● EXERCISE DETAILS
Work through the entries below and show every line in which "link" is found.

^^^^^^^^^^^^^^^^

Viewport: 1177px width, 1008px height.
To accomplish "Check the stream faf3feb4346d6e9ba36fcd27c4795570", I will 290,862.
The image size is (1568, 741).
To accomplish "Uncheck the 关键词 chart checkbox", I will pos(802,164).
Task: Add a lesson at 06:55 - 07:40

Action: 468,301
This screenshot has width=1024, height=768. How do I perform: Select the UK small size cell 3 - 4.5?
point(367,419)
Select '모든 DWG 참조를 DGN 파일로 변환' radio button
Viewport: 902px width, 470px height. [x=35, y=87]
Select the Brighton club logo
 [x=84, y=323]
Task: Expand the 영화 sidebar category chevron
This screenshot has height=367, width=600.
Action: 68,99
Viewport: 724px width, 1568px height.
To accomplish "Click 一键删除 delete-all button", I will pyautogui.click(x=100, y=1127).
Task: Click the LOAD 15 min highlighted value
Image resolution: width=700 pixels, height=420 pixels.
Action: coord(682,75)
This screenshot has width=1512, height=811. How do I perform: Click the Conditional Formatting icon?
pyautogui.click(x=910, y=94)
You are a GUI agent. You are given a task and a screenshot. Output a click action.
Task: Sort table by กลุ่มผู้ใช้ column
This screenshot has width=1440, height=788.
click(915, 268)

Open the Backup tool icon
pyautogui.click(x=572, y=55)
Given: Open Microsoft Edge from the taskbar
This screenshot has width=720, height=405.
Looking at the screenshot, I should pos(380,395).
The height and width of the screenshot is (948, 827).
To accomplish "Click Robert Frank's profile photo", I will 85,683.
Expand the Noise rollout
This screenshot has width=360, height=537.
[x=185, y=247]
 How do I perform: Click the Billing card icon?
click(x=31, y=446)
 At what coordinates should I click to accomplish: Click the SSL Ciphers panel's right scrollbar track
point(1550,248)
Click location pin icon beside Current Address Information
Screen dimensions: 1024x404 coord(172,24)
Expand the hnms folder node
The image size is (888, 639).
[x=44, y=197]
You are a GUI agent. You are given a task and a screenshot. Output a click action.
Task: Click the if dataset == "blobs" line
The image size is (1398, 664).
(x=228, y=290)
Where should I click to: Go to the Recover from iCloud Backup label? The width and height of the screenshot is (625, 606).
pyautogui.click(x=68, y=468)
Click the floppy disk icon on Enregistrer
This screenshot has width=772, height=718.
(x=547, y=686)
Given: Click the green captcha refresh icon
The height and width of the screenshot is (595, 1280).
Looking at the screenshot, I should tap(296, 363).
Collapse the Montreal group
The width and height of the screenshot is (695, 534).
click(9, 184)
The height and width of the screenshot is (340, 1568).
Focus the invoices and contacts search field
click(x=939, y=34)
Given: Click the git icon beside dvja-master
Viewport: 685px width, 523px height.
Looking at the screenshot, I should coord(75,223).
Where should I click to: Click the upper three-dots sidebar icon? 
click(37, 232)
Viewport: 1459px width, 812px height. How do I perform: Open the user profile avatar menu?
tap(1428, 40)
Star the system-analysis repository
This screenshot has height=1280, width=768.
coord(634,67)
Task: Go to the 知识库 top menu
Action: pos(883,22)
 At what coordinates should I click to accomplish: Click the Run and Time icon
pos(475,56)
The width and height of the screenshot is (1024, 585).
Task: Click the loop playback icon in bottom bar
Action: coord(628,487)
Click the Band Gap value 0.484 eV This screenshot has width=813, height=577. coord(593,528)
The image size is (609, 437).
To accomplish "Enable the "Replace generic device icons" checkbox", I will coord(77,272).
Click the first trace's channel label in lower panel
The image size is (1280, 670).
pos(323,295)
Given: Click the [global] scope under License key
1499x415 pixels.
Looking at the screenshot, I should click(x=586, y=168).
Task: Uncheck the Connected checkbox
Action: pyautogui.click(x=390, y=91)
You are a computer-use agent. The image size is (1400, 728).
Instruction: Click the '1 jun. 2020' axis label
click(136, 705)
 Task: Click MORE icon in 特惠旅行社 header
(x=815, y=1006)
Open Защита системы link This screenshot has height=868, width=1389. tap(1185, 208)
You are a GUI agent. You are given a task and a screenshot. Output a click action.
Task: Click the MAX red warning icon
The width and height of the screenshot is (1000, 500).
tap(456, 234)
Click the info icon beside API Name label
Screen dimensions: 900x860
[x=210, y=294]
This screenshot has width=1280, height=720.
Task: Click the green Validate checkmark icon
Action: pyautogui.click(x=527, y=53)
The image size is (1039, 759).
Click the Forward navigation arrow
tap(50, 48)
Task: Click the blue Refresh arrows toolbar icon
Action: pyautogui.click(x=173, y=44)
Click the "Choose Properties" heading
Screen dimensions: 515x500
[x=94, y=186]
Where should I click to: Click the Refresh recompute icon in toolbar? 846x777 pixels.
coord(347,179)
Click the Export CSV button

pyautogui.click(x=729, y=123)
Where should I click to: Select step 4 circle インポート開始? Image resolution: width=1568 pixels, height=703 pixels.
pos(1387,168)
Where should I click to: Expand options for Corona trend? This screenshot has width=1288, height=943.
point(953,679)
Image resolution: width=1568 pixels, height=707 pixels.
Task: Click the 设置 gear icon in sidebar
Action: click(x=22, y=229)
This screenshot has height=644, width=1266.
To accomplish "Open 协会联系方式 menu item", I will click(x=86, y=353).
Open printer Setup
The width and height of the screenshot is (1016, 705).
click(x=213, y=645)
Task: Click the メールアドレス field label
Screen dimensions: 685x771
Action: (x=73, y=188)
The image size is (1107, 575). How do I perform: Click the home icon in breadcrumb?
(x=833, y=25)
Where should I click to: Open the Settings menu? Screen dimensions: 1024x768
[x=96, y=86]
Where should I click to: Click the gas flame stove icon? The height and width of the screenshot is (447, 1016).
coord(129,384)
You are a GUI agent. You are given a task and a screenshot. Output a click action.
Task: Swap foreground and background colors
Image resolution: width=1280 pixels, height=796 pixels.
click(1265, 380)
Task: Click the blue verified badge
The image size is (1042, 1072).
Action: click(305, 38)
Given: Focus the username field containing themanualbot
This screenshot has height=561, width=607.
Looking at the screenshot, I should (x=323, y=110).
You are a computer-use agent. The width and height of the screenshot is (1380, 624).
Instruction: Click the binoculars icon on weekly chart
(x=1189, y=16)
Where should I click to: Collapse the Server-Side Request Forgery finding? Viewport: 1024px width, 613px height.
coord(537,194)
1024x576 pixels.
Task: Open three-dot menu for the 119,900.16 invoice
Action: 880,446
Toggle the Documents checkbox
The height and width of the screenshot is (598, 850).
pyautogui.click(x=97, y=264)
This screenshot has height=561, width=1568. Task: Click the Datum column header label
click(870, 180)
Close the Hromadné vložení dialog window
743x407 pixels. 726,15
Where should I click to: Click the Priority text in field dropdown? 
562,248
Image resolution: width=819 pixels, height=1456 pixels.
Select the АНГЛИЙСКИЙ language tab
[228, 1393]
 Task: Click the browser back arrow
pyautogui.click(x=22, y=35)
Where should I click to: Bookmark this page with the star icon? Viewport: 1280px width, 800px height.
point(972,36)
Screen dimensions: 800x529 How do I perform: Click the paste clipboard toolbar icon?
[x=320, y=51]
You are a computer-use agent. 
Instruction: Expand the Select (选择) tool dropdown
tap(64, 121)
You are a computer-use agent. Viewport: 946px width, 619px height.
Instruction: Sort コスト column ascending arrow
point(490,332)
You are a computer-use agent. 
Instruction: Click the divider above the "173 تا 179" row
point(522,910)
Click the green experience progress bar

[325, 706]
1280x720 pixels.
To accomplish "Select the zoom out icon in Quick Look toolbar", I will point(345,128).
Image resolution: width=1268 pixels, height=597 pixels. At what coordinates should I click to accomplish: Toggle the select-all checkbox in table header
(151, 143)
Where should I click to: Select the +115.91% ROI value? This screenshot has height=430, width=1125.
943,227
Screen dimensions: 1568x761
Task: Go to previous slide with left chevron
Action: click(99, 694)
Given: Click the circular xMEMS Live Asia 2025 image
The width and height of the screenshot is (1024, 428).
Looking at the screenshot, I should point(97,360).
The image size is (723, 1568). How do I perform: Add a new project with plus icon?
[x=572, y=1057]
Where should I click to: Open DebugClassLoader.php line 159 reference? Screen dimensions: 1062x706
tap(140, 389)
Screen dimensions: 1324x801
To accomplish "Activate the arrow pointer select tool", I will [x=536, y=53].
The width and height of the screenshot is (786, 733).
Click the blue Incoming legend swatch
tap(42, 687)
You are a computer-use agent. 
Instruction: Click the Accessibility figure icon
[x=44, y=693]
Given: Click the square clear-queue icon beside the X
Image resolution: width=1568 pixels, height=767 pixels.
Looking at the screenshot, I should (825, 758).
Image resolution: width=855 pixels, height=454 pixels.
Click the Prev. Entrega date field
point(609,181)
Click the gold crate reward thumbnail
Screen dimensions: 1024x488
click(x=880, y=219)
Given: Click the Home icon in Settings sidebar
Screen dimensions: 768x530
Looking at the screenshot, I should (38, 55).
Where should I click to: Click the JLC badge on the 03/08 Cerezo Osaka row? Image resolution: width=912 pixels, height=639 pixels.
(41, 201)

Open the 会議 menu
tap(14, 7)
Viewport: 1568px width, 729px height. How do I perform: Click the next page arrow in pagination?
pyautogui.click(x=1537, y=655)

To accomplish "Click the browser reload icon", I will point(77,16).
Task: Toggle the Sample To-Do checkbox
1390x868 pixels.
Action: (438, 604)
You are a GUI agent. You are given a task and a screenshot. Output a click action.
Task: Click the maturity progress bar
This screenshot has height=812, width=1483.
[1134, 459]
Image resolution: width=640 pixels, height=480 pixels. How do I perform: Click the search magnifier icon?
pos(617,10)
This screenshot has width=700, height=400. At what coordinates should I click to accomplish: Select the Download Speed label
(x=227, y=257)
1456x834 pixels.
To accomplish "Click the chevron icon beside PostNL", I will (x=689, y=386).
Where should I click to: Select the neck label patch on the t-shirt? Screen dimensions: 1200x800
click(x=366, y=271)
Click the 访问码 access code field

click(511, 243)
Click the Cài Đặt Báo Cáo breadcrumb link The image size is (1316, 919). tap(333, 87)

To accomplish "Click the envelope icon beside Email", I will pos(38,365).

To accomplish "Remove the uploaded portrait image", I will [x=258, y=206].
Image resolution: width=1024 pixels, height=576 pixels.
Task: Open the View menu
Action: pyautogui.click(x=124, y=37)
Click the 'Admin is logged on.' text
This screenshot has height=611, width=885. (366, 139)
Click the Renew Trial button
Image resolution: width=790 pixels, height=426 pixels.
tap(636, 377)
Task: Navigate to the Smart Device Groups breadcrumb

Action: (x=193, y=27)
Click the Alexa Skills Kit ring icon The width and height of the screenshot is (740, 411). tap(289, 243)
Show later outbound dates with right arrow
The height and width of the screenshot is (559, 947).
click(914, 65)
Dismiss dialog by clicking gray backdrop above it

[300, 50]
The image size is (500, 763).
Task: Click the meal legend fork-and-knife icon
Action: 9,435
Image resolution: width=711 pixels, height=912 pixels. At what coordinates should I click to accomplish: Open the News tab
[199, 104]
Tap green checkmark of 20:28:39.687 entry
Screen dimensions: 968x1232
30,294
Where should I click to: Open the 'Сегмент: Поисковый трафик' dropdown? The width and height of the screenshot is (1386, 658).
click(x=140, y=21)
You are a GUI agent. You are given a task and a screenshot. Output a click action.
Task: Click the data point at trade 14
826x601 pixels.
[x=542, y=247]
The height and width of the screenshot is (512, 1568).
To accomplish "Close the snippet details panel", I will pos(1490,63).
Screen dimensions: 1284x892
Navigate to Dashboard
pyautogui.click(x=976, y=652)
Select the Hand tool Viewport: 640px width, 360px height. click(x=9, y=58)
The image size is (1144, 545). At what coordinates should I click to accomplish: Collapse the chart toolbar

^^^^^^^^^^^^^^^^

● SOLUTION BELOW
Open Защита системы link This screenshot has height=868, width=1389. tap(1185, 208)
Click the Cài Đặt Báo Cáo breadcrumb link The image size is (1316, 919). tap(333, 87)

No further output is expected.